• **WHAT THE EXERCISE ASKS**
Extract each line below that contains the string "Task". Case counts.

• **MATERIALS PROVIDED**
--------------------------------------------------

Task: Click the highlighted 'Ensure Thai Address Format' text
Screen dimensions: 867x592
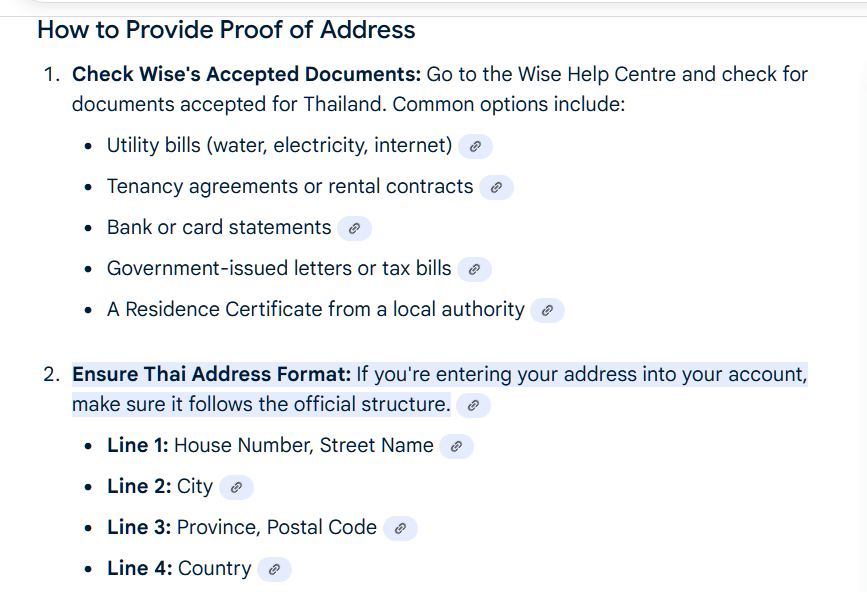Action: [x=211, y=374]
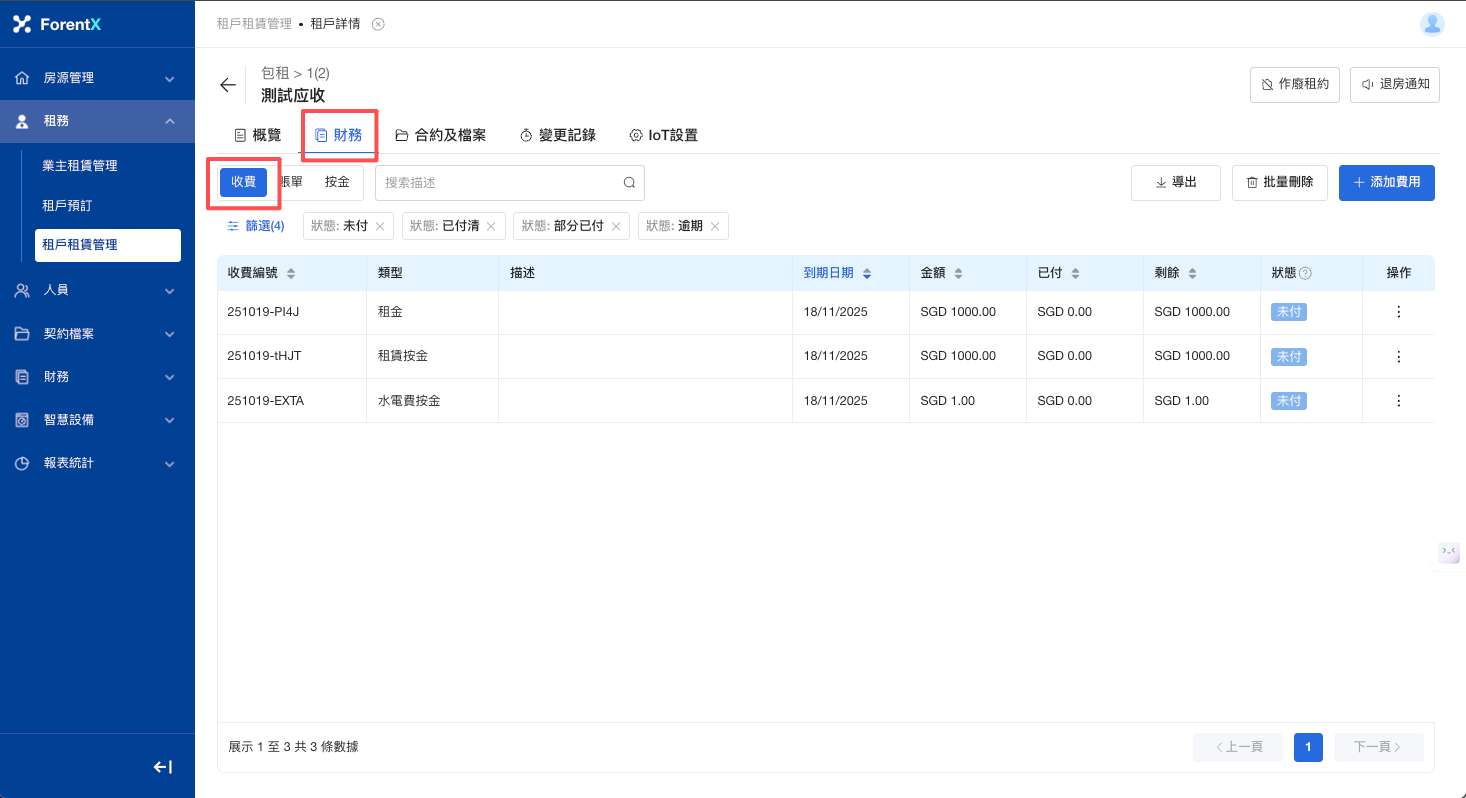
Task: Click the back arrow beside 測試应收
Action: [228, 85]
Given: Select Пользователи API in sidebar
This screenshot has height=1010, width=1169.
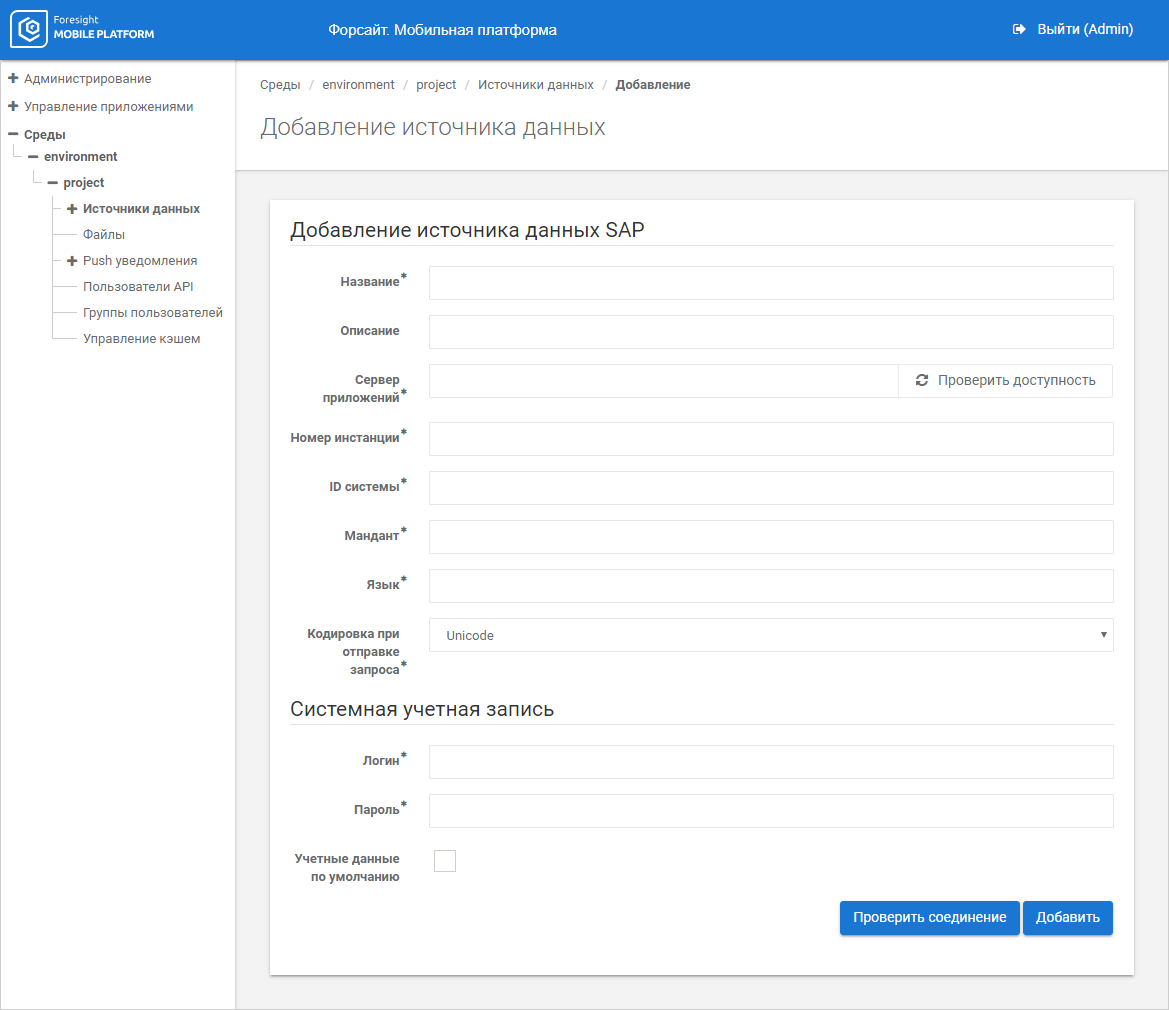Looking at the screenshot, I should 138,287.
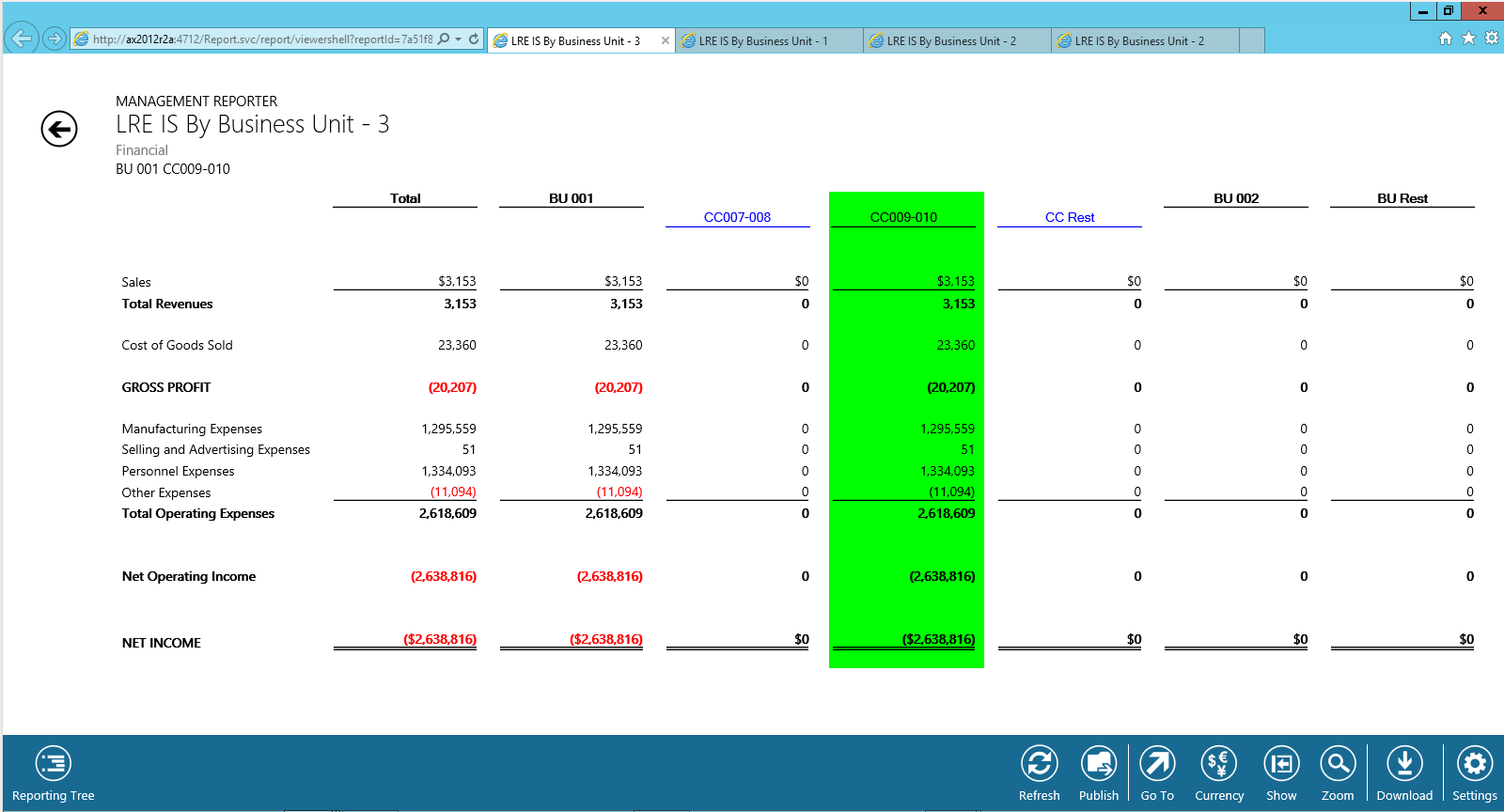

--------------------------------------------------

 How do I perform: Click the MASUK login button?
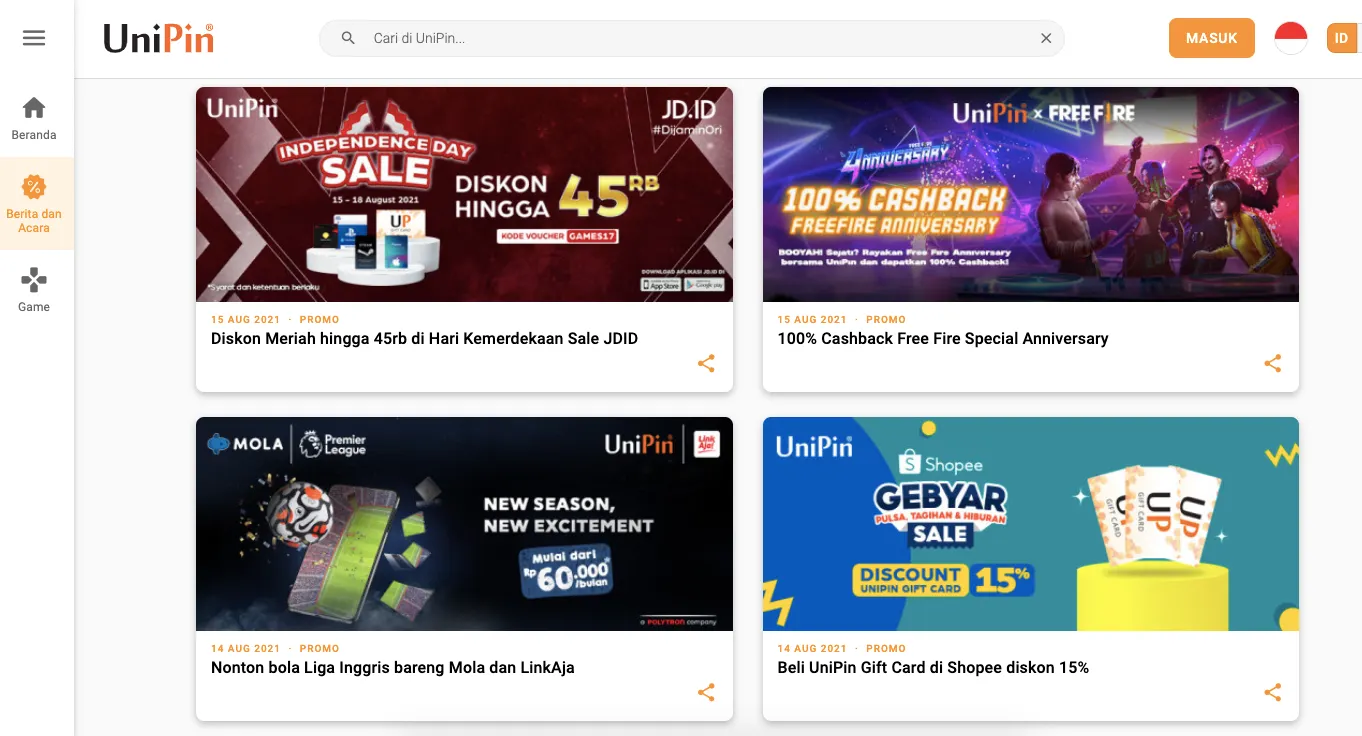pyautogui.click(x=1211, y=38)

--------------------------------------------------

• **EXERCISE OUTPUT**
Task: Click the highlighted 'Ensure Thai Address Format' text
Task: Click the back arrow beside 測試应收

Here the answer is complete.